Japan infuriates North Korea with spy satellites

JAPAN sent two spy satellites into orbit yesterday, infuriating heavily-armed neighbour North Korea, whose firing of a missile over Japan in 1998 prompted the move.

Japan infuriates North Korea with spy satellites

Pyongyang denounced the launch, which will give Tokyo its first independent opportunity to scrutinise North Korea from space, as a “hostile act” that could set off an arms race.

“The satellite launch deprived Japan of any justification and qualification to talk about the DPRK’s (North Korea’s) satellite launch,” said a foreign ministry statement carried on the state-run KCNA news agency.

“Japan will be held wholly responsible for sparking a new arms race in Northeast Asia,” it added.

The satellite deployment was planned after Pyongyang’s 1998 firing of a Taepodong ballistic missile, which passed over Japan and landed in the Pacific Ocean. North Korea said the missile launch was aimed at putting a satellite of its own into orbit.

Japan remains nervous after North Korea’s recent launch of two short-range missiles, although the defence ministry said there was no sign yesterday that another launch was imminent.

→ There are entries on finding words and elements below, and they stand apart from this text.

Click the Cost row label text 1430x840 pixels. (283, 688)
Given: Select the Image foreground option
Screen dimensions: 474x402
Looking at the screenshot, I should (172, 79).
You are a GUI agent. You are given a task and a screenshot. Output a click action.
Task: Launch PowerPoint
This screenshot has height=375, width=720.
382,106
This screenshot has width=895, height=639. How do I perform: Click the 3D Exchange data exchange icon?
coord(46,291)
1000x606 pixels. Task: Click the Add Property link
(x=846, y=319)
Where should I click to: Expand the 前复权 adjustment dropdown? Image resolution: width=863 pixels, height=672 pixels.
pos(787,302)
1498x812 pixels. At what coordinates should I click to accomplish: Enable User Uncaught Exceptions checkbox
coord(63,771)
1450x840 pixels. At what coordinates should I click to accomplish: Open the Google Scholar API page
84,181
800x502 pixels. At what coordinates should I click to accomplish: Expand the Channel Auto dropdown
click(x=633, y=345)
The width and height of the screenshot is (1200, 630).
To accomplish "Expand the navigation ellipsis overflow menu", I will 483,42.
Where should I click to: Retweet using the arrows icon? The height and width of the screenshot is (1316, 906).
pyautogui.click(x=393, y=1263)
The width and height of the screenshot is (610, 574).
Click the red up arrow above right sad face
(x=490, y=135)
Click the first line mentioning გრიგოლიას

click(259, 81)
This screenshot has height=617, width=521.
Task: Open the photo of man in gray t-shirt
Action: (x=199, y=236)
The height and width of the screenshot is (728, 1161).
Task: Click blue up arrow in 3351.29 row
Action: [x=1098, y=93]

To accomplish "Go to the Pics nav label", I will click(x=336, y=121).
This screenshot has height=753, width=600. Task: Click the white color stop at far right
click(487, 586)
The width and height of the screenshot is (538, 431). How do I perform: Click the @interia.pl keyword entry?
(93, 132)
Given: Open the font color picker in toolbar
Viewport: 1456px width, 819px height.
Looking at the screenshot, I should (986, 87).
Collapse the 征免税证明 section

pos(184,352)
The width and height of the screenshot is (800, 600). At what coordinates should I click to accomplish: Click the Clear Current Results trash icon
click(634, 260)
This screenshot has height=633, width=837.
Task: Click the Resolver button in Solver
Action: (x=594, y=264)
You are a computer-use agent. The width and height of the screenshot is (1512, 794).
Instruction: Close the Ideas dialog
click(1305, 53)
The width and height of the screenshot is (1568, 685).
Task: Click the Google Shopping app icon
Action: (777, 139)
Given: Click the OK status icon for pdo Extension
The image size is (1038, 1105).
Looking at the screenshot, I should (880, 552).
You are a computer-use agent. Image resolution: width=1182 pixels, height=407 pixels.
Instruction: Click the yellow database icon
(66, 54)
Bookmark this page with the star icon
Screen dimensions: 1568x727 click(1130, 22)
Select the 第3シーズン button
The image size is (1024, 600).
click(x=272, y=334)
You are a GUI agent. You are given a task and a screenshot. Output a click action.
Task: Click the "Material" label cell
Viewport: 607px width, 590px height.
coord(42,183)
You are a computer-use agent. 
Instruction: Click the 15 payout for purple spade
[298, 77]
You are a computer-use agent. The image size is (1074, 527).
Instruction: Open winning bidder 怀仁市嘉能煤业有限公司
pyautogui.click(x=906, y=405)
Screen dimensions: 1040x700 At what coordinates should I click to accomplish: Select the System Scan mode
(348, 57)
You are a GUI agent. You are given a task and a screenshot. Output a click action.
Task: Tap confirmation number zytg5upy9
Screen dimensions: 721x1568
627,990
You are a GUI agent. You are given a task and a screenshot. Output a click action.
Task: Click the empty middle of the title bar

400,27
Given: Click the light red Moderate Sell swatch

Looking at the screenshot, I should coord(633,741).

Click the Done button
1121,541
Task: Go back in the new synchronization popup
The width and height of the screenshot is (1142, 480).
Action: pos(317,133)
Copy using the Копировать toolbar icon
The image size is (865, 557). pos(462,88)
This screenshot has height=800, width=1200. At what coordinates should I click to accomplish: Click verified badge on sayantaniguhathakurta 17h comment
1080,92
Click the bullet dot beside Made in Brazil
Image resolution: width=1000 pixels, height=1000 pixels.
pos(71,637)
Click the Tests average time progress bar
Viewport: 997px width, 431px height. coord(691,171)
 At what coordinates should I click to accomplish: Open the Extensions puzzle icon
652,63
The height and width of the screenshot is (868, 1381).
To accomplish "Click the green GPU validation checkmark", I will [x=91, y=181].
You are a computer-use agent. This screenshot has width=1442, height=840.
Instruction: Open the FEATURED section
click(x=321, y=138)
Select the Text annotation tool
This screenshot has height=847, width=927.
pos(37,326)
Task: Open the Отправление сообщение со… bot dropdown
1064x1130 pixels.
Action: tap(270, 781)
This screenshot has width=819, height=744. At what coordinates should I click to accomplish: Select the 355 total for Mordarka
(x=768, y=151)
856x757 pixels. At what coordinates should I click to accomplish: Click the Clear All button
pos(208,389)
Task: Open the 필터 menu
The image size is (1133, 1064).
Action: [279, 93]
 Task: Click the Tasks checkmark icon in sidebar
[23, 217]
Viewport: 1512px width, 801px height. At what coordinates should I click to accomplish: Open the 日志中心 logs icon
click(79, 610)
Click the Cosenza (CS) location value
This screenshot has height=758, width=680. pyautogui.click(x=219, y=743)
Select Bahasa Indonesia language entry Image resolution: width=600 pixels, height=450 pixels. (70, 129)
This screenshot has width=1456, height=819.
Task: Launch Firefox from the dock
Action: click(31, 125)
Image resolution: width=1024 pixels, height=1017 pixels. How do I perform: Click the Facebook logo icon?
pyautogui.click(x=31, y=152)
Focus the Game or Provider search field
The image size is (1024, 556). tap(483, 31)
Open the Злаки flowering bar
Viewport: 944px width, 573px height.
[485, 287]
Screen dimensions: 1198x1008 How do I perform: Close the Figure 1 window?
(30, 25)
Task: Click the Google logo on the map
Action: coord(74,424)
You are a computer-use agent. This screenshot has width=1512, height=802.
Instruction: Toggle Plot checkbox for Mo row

CIA director George Tenet told a US Senate committee last month that North Korea had a missile that could reach the US West Coast, but a senior US defence official said the weapon had not been tested.

Japanese Defence Minister Shigeru Ishiba told South Korea’s JoongAng Daily newspaper in an interview published yesterday Pyongyang was unlikely to have the United States in its sights.